Available data:
# # # # # # #

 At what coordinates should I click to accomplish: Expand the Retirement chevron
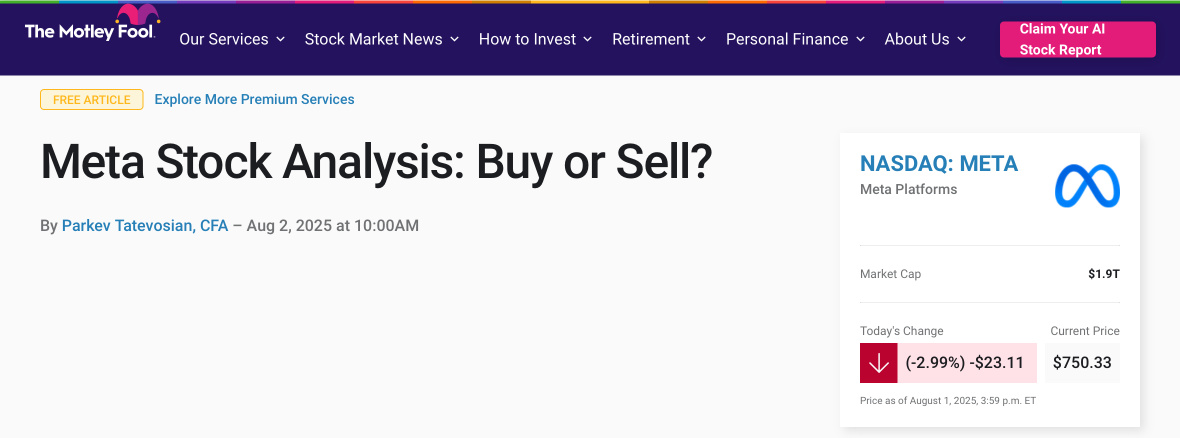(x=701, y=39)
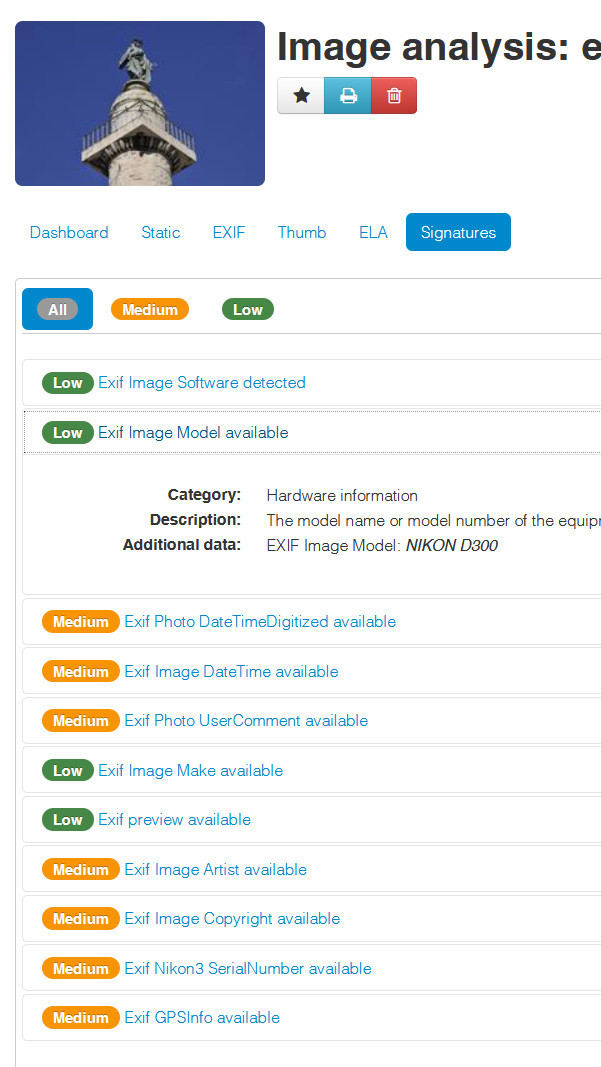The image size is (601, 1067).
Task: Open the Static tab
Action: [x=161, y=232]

# # # # # # #

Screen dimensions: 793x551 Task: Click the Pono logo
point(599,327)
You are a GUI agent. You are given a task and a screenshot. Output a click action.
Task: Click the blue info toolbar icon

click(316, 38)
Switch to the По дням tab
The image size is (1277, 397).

# # # # # # #

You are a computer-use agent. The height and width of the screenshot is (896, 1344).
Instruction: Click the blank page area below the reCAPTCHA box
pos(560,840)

# # # # # # #

Activity:
What you give back should be only the lines of the records above, starting at the line with "Task: Click the blue info toolbar icon" and ending at the line with "The image size is (1277, 397).", restated word for word.

Written solution:
Task: Click the blue info toolbar icon

click(316, 38)
Switch to the По дням tab
The image size is (1277, 397).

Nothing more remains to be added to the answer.